My first attempt at reverse engineering the output was done by capturing the PuTTY session (binary data) and examining it in a hex editor. From there, it became evident that the sensor data was delivered in 22 byte packets starting with an 0xF0 marker and encoded angle indication.
Next step was to write a simple C program that listened to the serial port (via the FTDI232 UART-to-USB bridge) and synchronize to the sensor data packets. Finding a few references online to the Neato packet format meant that it was a simple matter to decode the sensor data.
The first attempt at visualizing the data was through a console interface reporting a real-time histogram of depth information:
|LIDAR Depth Histogram|
Although it is very hard to visualize the depth map in a simple ASCII histogram, it did reveal a few things about the Neato XV-11 LIDAR:
- The distance measurements (in mm) were extremely stable. Fluctuations were generally < 1cm.
- Measurements directed towards an LCD computer monitor were marked as invalid (assumed to be due to sensitivity to InfraRed). I anticipate operation outdoors with direct sunlight may give similar results.
- Measurements out of range (ie. <15cm or >6?m) were marked as invalid rather than aliasing to a valid distance. This is a major improvement over my testing with the Sharp IR sensors. With the Sharp sensors, measurements too close could begin to appear as more distant positions.
Having confidence in the data decode, I then wrote a simple C program (in Visual C++) to visualize the distance point cloud in real-time. The result was more successful than I had expected for such an inexpensive sensor -- I was immediately rewarded with a detailed representation of the surrounding rooms and with reasonably stable measurements:
|LIDAR Room Plots with Neato XV-11|
Rendering rays eminating outwards from the contour points makes it easier to distinguish between empty space and obscured space (ie. behind walls, etc.):
|LIDAR Room Plots with contour rays|
- Attempt simplification of the point data into robot collision decisions (ie. obstruction ahead, to left or to right) similar to what is currently achieved with the Sharp IR sensors on C2Bot
- Remote transmission of LIDAR data from robot to Zigbee robot telemetry controller's screen
- Initial attempts at mapping algorithms (after odometry is integrated) / SLAM
Alternatives to the Neato XV-11 LIDAR
There are a few other low-cost ranging sensors to consider, most of these also use triangulation to estimate distane, as opposed to real time-of-flight measurement.
- PulsedLight LIDAR Lite v3 - $149 (not available yet). No scanning.
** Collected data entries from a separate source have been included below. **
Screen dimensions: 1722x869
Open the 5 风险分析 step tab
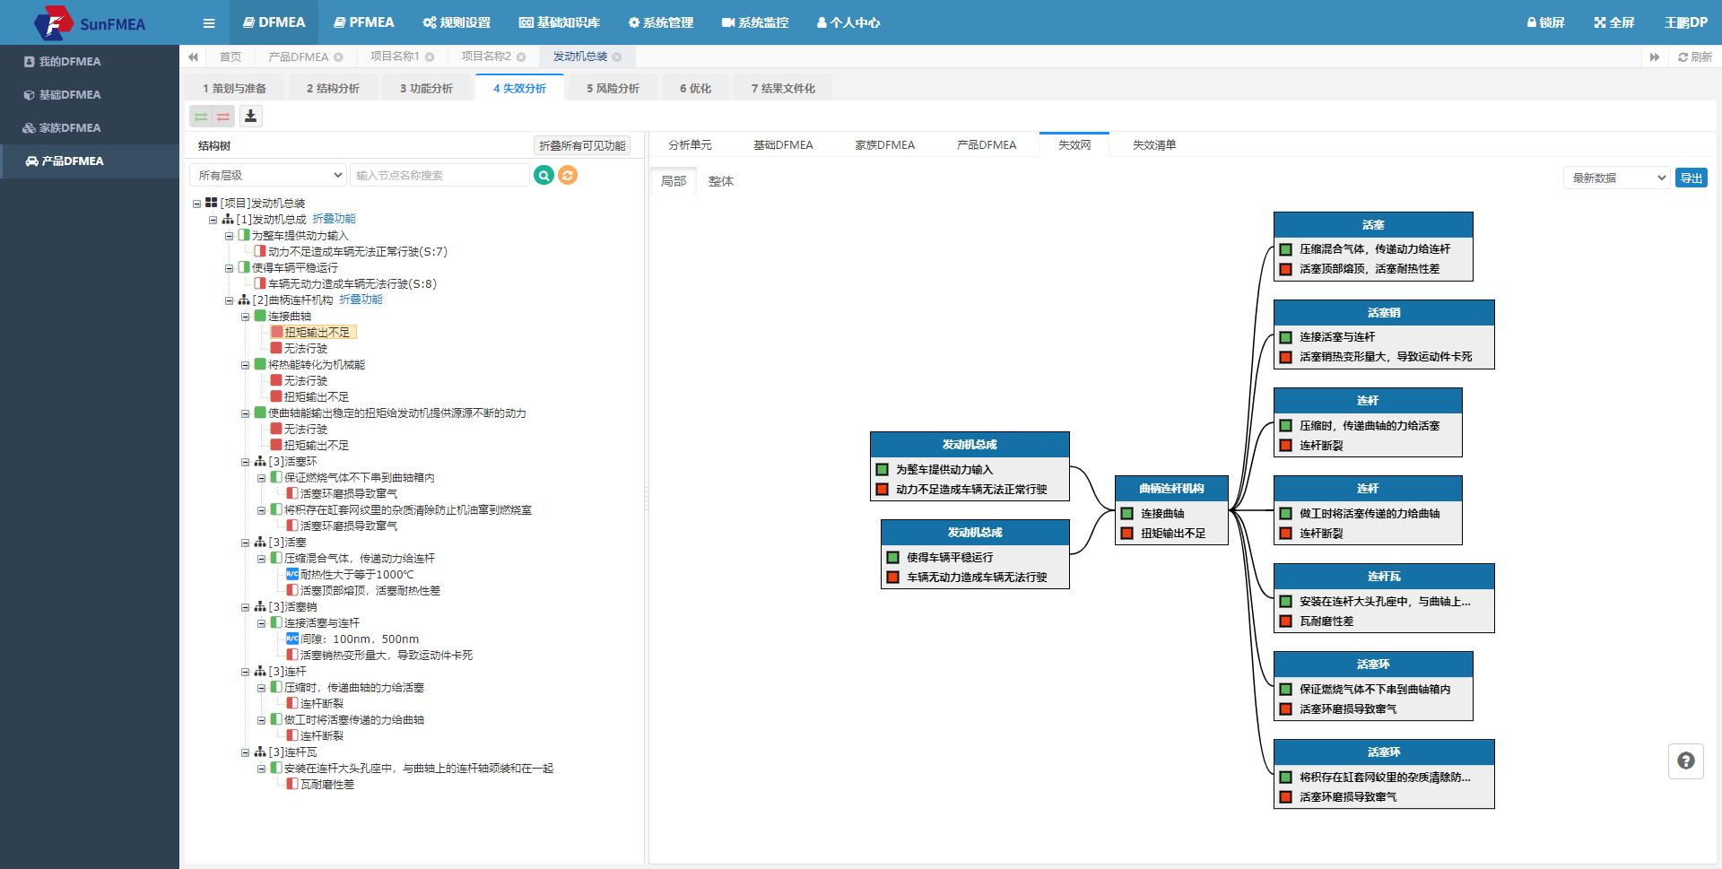(613, 88)
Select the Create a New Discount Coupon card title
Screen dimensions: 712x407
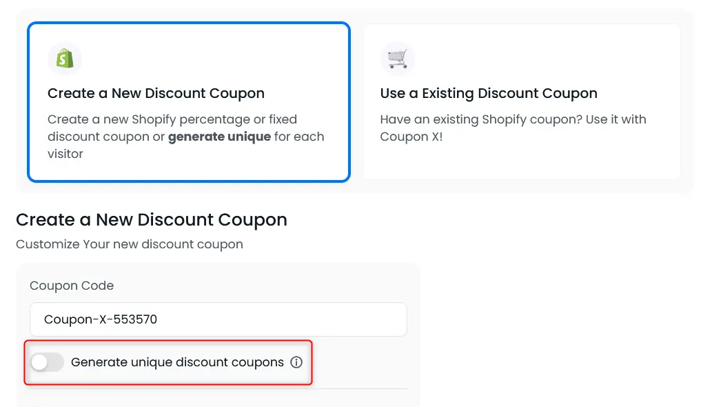156,93
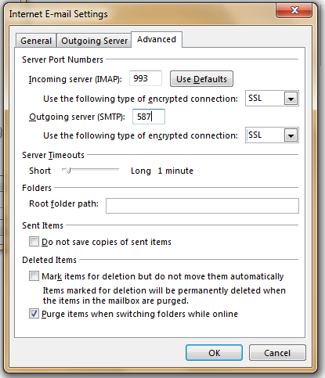Click the Outgoing server SMTP port field
This screenshot has width=325, height=378.
tap(149, 117)
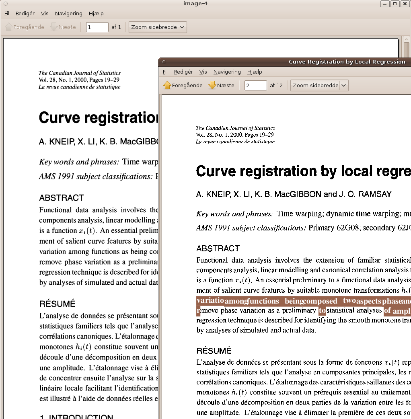Click the Næste down-arrow in Curve Registration window
This screenshot has height=419, width=411.
[x=212, y=85]
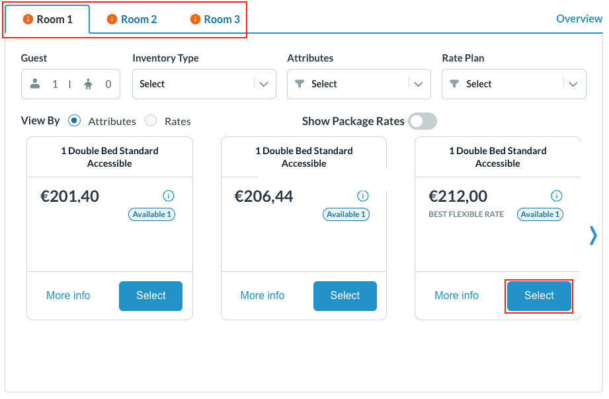
Task: Click the info icon beside the €201,40 rate
Action: pyautogui.click(x=168, y=196)
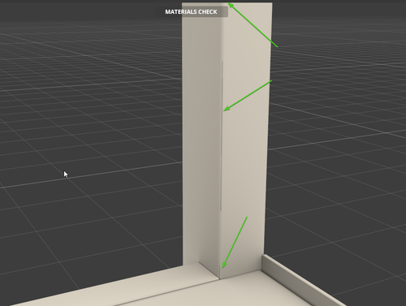Select the top green arrow annotation
This screenshot has height=306, width=406.
tap(253, 24)
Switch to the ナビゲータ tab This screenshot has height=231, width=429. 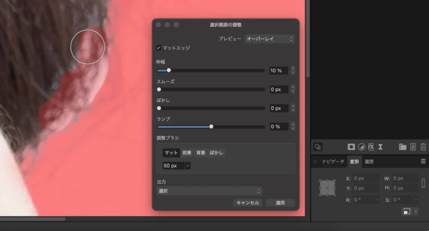click(x=333, y=161)
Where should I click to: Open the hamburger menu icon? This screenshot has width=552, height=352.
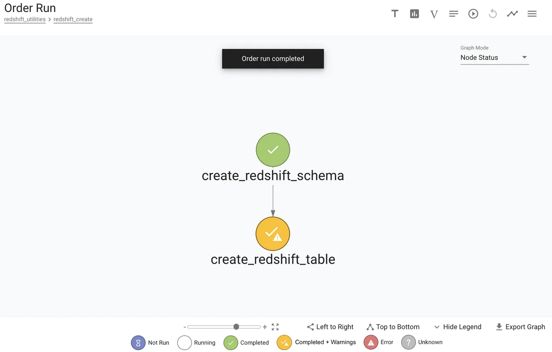click(532, 14)
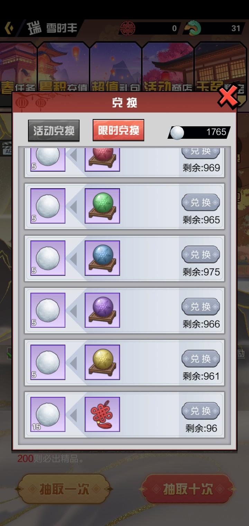
Task: Tap the snowball currency icon beside 1765
Action: (177, 132)
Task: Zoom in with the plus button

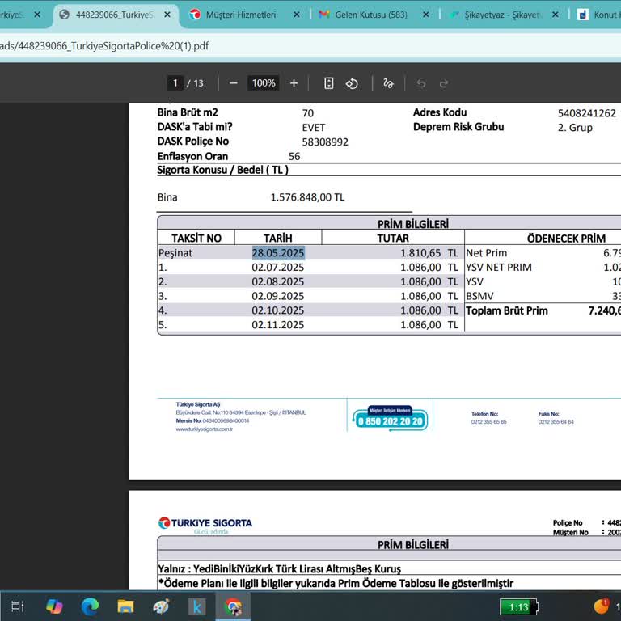Action: [x=294, y=83]
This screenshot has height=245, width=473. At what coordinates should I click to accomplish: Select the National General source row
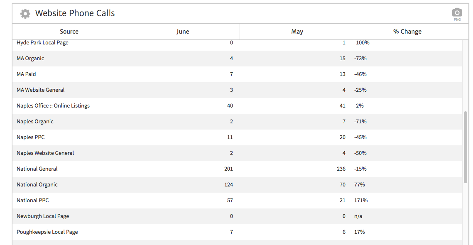37,169
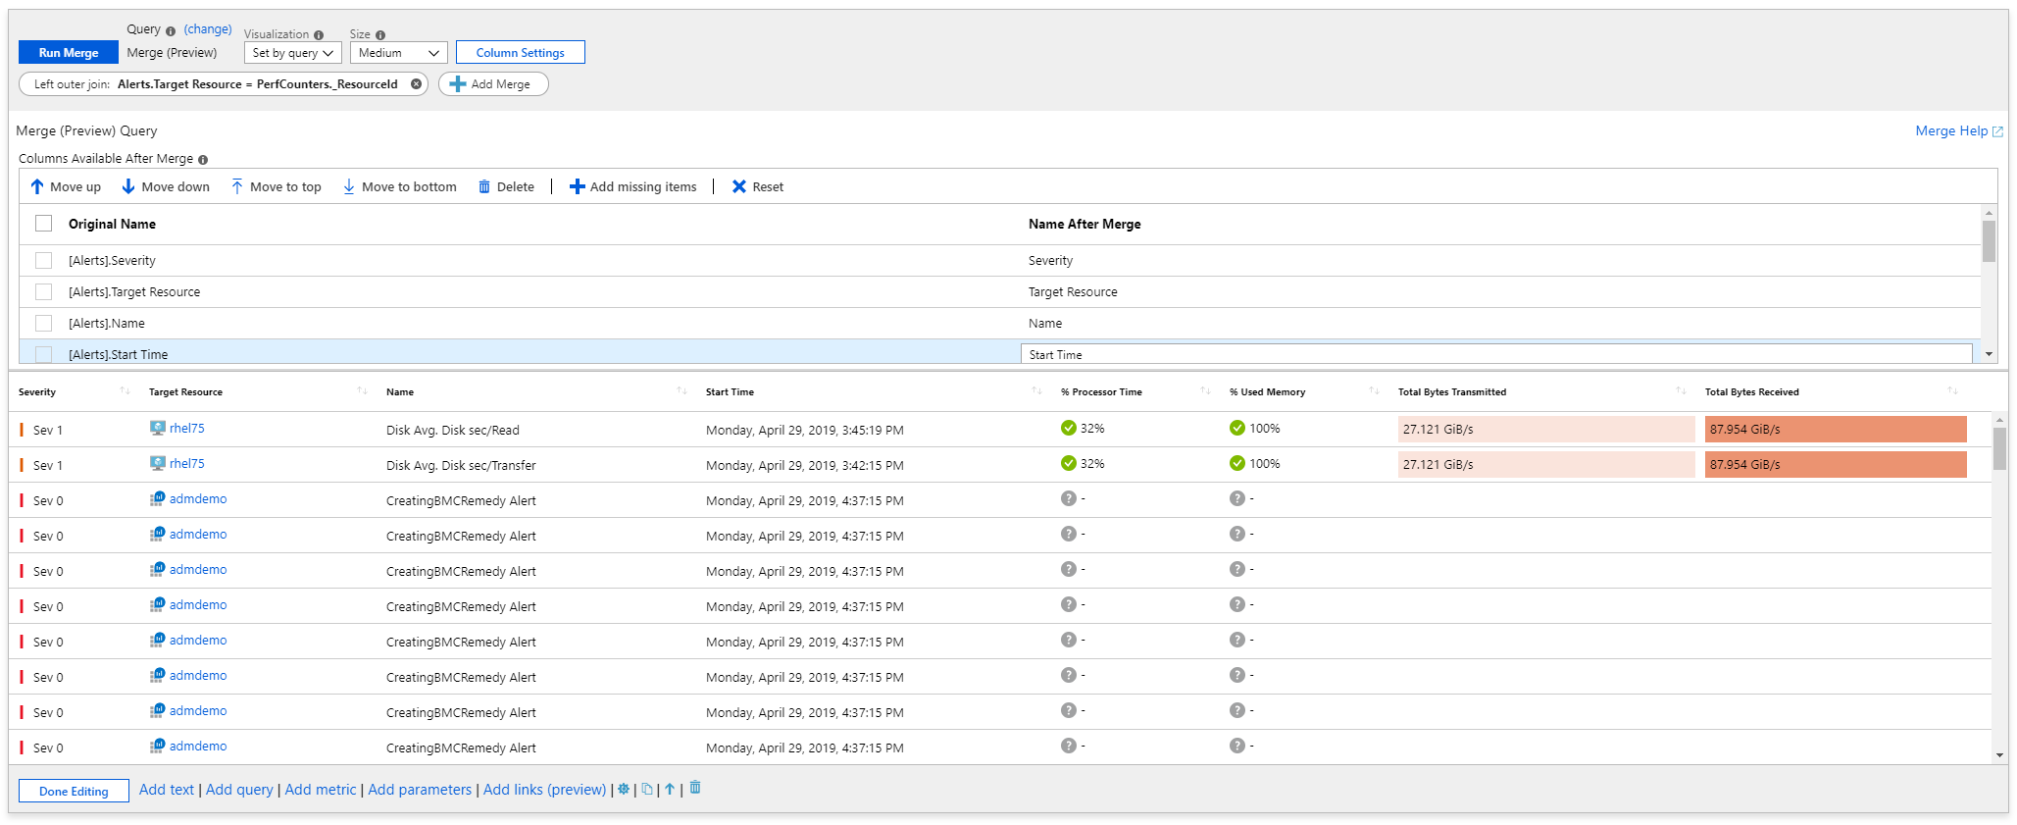Click Delete in columns toolbar
2017x825 pixels.
(506, 186)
- Slamtec RPLIDAR A2 - $449
- Scanse Sweep - $255 (pre-order)
LASER distance measurement with LIDAR
In general, LIDAR devices emit a pulse of LASER light and then determine how long it takes for the beam to reflect back to the sensor. Precise timing logic measures the total time and converts this to distances (by multiplying by the speed of light). In reality, most LIDAR sensors don't use this expensive timing circuitry and instead use phase shift or triangulation to estimate distance. These alternate techniques may not have the same capabilities as direct time-of-flight (TOF) measurement, but they can often be good enough for many robot applications.
The most basic LASER distance measurement devices include a stationary LASER emitter and receiver, providing a measurement of distance in a single direction. This may be fine for certain applications, but most others require a 2D LIDAR measurement, which typically captures distance across a range of headings on a single plane (eg. horizontally or vertically).
To create a 2D LIDAR measurement, a scanning LIDAR configuration is used. These often include a spinning mirror that reflects the LASER light across a range of headings. Another approach involves a rotating assembly that contains the LASER emitter / receiver pair inside the spinning element. Rotating the emitter and sensor has the disadvantage that the sensor data needs to be passed across the rotating boundary (usually by way of a slip-ring). In 2016, Quanergy announced promising new technology that implements a solid-state LIDAR sensor (no moving parts).